Sep. 20, 2004
If you live in the majority of the states in the United States, you’re being handed two candidates to choose from for president without much say in the matter from you. You have very little control over what Bush promises, and probably little capacity left to believe him anyway. And you, therefore, have little control over what Kerry promises, since he tends to shape his positions around Bush’s, either by agreeing with Bush entirely, by staking out a position slightly less extreme than Bush’s, or by alternating between the two until you can’t tell what Kerry’s position is. Nonetheless, you have to choose between these two or “protest” by staying home or voting for a third candidate. In my view, there remain a number of positions on which Kerry has a clear enough position superior enough to Bush’s to win my nose-pinching support (more on those below).
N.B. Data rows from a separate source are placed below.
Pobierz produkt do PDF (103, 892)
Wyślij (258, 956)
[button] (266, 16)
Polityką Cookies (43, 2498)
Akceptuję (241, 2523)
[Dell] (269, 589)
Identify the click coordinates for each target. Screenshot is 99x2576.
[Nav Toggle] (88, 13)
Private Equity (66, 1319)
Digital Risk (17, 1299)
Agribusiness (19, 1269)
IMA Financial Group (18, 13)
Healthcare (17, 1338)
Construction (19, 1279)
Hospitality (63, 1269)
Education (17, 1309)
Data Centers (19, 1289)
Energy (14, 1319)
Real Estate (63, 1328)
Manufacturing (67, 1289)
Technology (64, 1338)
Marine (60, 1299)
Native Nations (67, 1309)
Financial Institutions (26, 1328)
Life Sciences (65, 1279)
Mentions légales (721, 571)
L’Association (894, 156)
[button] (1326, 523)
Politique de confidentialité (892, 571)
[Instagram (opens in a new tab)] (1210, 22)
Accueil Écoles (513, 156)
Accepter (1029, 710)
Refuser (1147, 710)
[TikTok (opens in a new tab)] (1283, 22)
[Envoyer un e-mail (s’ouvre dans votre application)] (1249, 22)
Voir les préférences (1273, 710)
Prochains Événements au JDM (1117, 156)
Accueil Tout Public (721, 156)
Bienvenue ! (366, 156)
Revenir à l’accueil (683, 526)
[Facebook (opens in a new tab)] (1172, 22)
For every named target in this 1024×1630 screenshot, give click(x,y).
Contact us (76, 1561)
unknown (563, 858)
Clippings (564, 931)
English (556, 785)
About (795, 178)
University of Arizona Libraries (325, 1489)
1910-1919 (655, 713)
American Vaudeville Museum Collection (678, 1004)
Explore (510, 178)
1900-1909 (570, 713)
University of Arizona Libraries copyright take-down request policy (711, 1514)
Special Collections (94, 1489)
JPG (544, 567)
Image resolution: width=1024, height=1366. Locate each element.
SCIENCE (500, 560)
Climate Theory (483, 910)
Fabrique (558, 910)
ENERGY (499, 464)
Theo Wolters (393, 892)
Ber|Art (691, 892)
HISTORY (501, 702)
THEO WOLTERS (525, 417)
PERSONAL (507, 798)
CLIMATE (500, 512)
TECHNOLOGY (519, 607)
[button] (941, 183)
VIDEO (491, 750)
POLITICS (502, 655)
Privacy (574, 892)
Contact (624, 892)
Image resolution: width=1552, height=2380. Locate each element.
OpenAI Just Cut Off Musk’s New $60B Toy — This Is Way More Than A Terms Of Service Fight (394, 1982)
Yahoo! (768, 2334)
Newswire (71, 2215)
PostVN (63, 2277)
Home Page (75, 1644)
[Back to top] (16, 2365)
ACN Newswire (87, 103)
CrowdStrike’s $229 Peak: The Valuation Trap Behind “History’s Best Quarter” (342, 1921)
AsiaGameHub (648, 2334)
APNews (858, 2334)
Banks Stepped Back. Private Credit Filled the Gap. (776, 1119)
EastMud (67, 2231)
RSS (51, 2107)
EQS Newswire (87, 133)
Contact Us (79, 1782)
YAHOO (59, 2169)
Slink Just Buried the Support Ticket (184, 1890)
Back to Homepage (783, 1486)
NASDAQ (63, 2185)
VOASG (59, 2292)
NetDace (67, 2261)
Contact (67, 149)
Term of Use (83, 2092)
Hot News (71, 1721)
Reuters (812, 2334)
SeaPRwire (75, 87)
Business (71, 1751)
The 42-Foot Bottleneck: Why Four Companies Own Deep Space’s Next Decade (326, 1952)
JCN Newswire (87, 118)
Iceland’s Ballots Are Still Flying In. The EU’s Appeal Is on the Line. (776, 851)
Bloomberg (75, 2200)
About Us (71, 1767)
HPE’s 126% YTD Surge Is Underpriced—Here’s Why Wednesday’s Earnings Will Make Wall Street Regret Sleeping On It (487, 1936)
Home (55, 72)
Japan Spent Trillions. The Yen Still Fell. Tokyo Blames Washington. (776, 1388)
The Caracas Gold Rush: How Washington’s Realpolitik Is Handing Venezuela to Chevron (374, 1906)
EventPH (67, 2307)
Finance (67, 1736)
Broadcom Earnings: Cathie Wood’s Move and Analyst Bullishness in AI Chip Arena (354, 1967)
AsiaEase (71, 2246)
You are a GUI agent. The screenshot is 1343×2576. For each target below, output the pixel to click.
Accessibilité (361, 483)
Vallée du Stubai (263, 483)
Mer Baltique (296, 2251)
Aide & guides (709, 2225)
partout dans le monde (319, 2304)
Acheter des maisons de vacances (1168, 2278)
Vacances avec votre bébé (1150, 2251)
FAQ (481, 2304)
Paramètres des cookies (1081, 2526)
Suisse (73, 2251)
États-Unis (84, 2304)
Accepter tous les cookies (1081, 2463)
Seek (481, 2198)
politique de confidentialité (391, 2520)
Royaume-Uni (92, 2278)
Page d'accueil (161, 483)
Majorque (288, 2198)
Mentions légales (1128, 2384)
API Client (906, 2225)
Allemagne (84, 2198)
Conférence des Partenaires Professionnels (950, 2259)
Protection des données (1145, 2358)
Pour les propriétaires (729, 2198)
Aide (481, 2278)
But if you live in one of the many states that held caucuses or a primary early in the season, before Kerry had enough votes to claim the nomination, your position is quite different. Either you did not vote and did not campaign for a candidate, in which case you deserve the two choices you’ve been handed. You have no right to complain or to not vote for the lesser of two evils. You brought it on yourself. And this includes in particular those of you who maintained from the start that the Democratic Party was hopeless and who now act like you’ve been vindicated. You are complicit in what you condemn, my friends. Or you did vote, in which case chances are that you voted for Kerry, in which case everything I just said goes double for you, and I’d like to stop for a minute with you and rethink “electability” and “momentum.”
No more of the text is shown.